DOCUMENT TEXT:
Multi-Dimensional Spectral Geometry of Biological Knowledge in Single-Cell Transformer Representations

TL;DR

The results indicate that biological transformers learn an interpretable internal model of cellular organization, with implications for regulatory network inference, drug target prioritization, and model auditing.

Abstract

Single-cell foundation models such as scGPT learn high-dimensional gene representations, but what biological knowledge these representations encode remains unclear. We systematically decode the geometric structure of scGPT internal representations through 63 iterations of automated hypothesis screening (183 hypotheses tested), revealing that the model organizes genes into a structured biological coordinate system rather than an opaque feature space. The dominant spectral axis separates genes by subcellular localization, with secreted proteins at one pole and cytosolic proteins at the other. Intermediate transformer layers transiently encode mitochondrial and ER compartments in a sequence that mirrors the cellular secretory pathway. Orthogonal axes encode protein-protein interaction networks with graded fidelity to experimentally measured interaction strength (Spearman rho = 1.000 across n = 5 STRING confidence quintiles, p = 0.017). In a compact six-dimensional spectral subspace, the model distinguishes transcription factors from their target genes (AUROC = 0.744, all 12 layers significant). Early layers preserve which specific genes regulate which targets, while deeper layers compress this into a coarser regulator versus regulated distinction. Repression edges are geometrically more prominent than activation edges, and B-cell master regulators BATF and BACH2 show convergence toward the B-cell identity anchor PAX5 across transformer depth. Cell-type marker genes cluster with high fidelity (AUROC = 0.851). Residual-stream geometry encodes biological structure complementary to attention patterns. These results indicate that biological transformers learn an interpretable internal model of cellular organization, with implications for regulatory network inference, drug target prioritization, and model auditing.
Paper Structure (48 sections, 5 figures, 7 tables)

This paper contains 48 sections, 5 figures, 7 tables.

Figures (5)

RECORDED INFORMATION:
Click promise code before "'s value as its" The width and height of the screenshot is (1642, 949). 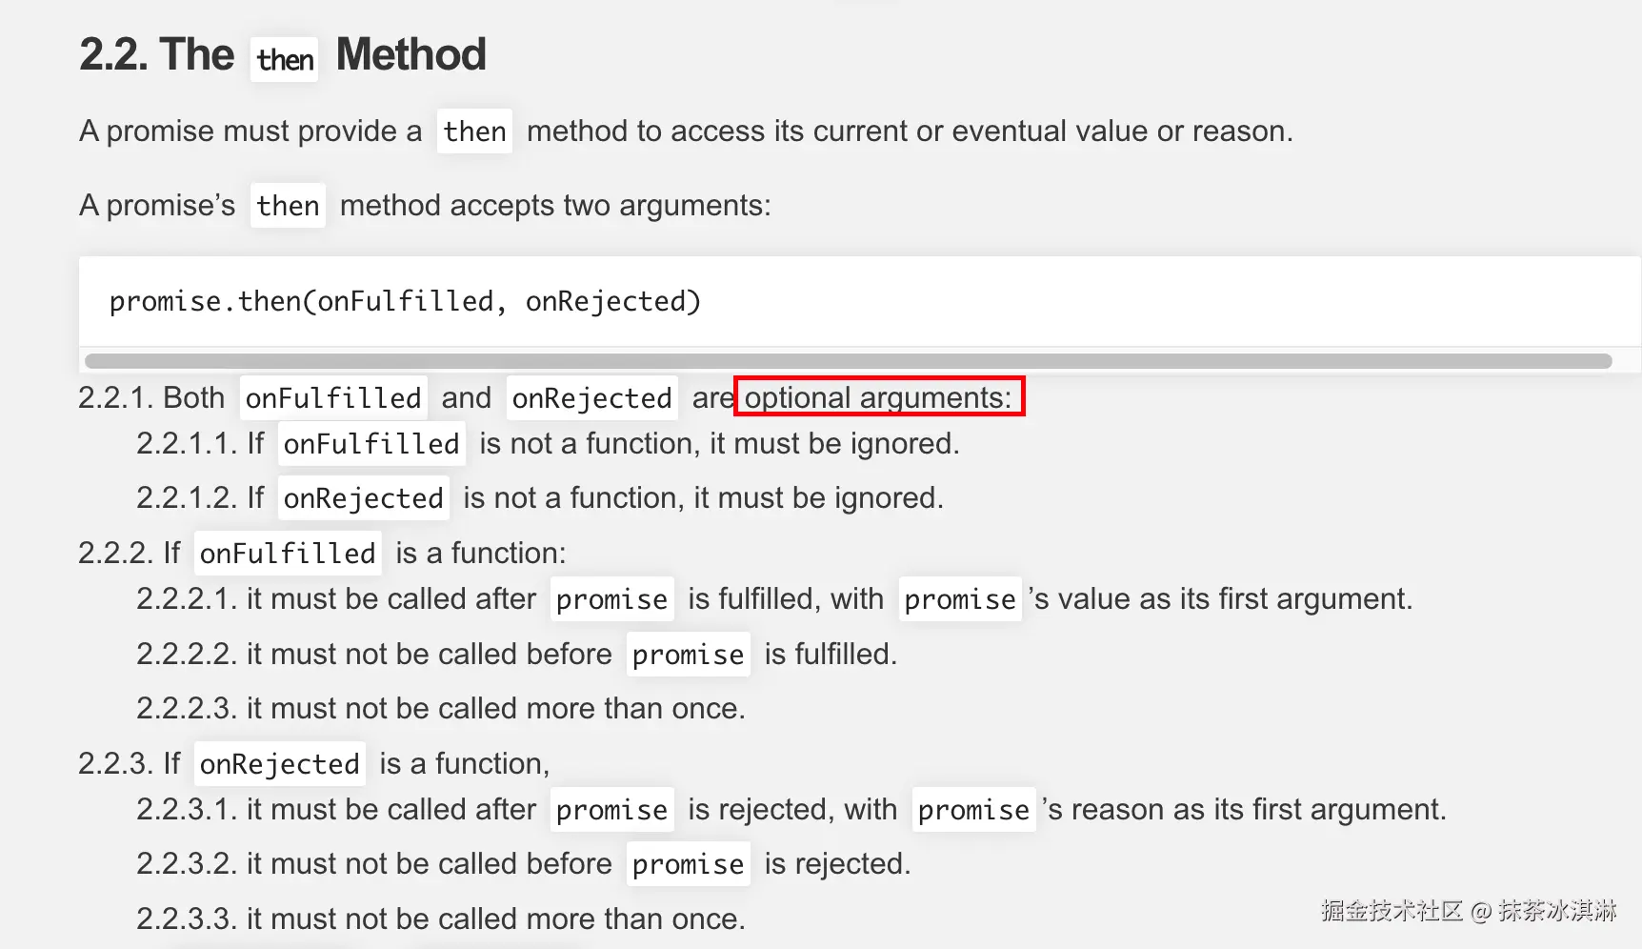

WORK TASK A: Condense the paragraph of the scGPT text that begins "Single-cell foundation models such as scGPT" into a bulleted list that keeps its main findings.
WORK TASK B: According to the scGPT text, what AUROC did cell-type marker gene clustering reach?

EXERCISE RESPONSE A:
- The geometry of scGPT's internal gene representations was decoded through 63 iterations of automated hypothesis screening, testing 183 hypotheses.
- The model organizes genes into a structured biological coordinate system rather than an opaque feature space.
- The dominant spectral axis separates secreted proteins from cytosolic proteins by subcellular localization.
- Intermediate layers briefly encode mitochondrial and ER compartments in an order that mirrors the secretory pathway.
- Orthogonal axes encode protein-protein interaction networks, tracking measured interaction strength (Spearman rho = 1.000 across five STRING confidence quintiles, p = 0.017).
- A six-dimensional spectral subspace distinguishes transcription factors from their target genes (AUROC = 0.744, significant in all 12 layers).
- Early layers keep specific regulator-target pairs, while deeper layers reduce this to a coarser regulator-versus-regulated split.
- Repression edges are more geometrically prominent than activation edges.
- The B-cell regulators BATF and BACH2 converge toward PAX5 across transformer depth.
- Cell-type marker genes cluster with high fidelity (AUROC = 0.851).
- Residual-stream geometry captures biological structure that complements attention patterns.
- Biological transformers appear to learn an interpretable model of cellular organization, with uses in regulatory network inference, drug target prioritization, and model auditing.

EXERCISE RESPONSE B: 0.851